Lisa and I met in high school freshman PE and we clicked, so I went over to her house and met her parents, Charles and Dora, who made me feel like a movie star. Lisa’s house was an animal rescue shelter, and I loved meeting their dogs and cats, especially Pierre, the black standard poodle, and Bismark, their great dane. Dora sat on the couch beside Bismark, as if everyone’s best friend was a great dane, as Bismark kept rapt attention and likely piped in. She was the most fun of anyone I ever knew. As a professional hairdresser to big money, Dora understood glamour, which I did not, so she taught me about style. She put on earrings and a necklace to take Pierre into the yard to do his business.
I knew where I stood with Dora, who reassured me when I felt low. She pointed at me, ” You’re different. You are one of my own,” which I took to mean I could go over for rescue, like Bismark and Pierre.

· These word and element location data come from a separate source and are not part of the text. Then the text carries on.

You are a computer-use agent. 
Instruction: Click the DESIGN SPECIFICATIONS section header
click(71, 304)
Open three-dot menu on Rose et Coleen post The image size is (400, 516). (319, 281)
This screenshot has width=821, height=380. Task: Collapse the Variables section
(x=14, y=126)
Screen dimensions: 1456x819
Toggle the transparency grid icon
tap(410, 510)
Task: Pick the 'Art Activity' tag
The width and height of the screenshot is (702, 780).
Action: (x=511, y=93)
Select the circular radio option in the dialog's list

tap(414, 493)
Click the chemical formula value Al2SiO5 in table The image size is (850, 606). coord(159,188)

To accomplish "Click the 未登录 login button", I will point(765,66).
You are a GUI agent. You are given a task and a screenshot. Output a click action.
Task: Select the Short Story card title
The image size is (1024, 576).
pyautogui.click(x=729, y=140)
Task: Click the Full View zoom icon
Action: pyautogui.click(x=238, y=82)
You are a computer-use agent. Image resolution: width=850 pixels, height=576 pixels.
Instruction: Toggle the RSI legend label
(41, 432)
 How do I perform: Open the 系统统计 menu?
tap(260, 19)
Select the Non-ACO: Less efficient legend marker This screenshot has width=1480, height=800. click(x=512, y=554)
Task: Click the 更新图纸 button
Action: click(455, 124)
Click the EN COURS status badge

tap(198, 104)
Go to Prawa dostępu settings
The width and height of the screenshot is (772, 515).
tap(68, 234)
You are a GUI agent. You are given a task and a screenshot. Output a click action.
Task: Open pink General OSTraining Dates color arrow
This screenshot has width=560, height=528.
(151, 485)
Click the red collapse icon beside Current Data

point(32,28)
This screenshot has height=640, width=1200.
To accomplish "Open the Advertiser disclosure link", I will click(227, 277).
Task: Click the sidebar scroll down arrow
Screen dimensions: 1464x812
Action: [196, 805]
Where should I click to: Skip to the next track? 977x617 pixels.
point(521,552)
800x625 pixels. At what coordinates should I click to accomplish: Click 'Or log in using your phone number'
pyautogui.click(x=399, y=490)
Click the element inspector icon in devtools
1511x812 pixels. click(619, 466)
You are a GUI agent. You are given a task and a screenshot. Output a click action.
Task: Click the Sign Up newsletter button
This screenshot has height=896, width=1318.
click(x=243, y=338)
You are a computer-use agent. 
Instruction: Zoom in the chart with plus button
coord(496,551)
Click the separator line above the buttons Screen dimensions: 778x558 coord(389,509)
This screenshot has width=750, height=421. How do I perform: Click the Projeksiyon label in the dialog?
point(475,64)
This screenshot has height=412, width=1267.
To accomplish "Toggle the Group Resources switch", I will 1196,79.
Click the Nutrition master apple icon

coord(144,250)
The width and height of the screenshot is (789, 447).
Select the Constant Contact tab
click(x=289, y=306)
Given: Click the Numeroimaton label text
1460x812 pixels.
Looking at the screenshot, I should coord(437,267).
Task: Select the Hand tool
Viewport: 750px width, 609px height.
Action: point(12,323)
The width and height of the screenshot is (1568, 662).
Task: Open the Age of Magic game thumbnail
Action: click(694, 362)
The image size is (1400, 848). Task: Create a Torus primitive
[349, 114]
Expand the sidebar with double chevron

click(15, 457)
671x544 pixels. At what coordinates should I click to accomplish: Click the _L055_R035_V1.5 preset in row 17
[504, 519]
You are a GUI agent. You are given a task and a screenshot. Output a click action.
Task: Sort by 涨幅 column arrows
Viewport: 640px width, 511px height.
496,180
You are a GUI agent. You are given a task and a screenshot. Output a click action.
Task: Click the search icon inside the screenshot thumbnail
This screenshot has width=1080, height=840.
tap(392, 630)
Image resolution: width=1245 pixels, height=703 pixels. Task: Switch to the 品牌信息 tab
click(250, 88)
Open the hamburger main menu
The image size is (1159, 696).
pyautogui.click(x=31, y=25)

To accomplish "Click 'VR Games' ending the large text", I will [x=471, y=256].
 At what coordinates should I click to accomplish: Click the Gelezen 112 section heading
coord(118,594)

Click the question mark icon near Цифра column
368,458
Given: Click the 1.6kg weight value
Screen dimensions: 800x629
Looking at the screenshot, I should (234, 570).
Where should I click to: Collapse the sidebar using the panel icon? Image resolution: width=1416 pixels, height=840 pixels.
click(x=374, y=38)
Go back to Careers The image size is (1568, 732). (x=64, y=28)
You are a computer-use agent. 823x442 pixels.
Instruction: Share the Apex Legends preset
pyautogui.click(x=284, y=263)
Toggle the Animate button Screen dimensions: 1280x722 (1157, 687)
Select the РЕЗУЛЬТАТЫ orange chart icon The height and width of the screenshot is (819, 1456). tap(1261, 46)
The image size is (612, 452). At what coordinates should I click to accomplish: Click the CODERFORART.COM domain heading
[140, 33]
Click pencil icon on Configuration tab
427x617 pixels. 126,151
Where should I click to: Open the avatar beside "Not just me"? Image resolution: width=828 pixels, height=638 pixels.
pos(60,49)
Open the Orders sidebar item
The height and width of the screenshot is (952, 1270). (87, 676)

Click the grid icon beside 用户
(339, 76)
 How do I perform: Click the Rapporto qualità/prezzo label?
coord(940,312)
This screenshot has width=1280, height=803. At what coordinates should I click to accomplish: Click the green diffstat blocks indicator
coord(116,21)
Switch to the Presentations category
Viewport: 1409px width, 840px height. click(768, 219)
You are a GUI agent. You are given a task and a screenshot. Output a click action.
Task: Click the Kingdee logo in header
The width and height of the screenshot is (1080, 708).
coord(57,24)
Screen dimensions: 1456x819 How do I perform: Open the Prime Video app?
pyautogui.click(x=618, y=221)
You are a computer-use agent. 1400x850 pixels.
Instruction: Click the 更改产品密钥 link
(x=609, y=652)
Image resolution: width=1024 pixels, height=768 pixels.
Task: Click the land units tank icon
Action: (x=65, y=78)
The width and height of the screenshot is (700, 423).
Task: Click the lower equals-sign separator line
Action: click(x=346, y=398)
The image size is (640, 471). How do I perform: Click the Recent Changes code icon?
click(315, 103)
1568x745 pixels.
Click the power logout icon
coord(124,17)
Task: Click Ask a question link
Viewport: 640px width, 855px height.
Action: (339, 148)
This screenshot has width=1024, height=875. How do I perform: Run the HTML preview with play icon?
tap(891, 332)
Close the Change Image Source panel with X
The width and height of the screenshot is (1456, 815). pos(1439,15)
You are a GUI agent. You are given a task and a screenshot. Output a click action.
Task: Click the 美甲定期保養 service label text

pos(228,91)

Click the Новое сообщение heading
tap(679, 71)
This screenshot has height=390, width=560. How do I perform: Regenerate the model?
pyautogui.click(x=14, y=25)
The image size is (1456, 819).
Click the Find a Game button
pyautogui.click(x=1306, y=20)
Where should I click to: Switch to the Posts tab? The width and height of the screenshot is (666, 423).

When I left for college in Oregon, Lisa gave me a fabulous black kitten with peanut butter colored eyes, and he got killed by a car. I had to tell them, very hard, and very sad.
Fast forward through decades of life’s rapids and waterfalls tumbling onto rocks below.
My mother was a landlady and rented to Lisa and Dora. Lisa took care of my mother when she got sick, while I worked. When my mom died, Lisa and Dora came over to her memorial open house, sat on the couch and gave me all their love and laughter. Dora told me a story about waiting all night to see Queen Mary, the oceanliner go under the Golden Gate Bridge, fog came in and blocked their view the exact moment it went under.
Dora sat in her chair at her house with my dogs in her lap, calming Pip, our chihuahua, who was afraid of everybody. My precious English cocker, Patches, came over for a visit too, and Dora grieved with me when Patches died from eating poison five years later.
Dora’s last pet was a cat, and when it had to be put down, I drove her to the vet. Dora asked her vet if the cat was going to come back into its body someday. Not likely. I bought Dora a soft stuffed purple elephant to sleep with as a substitute.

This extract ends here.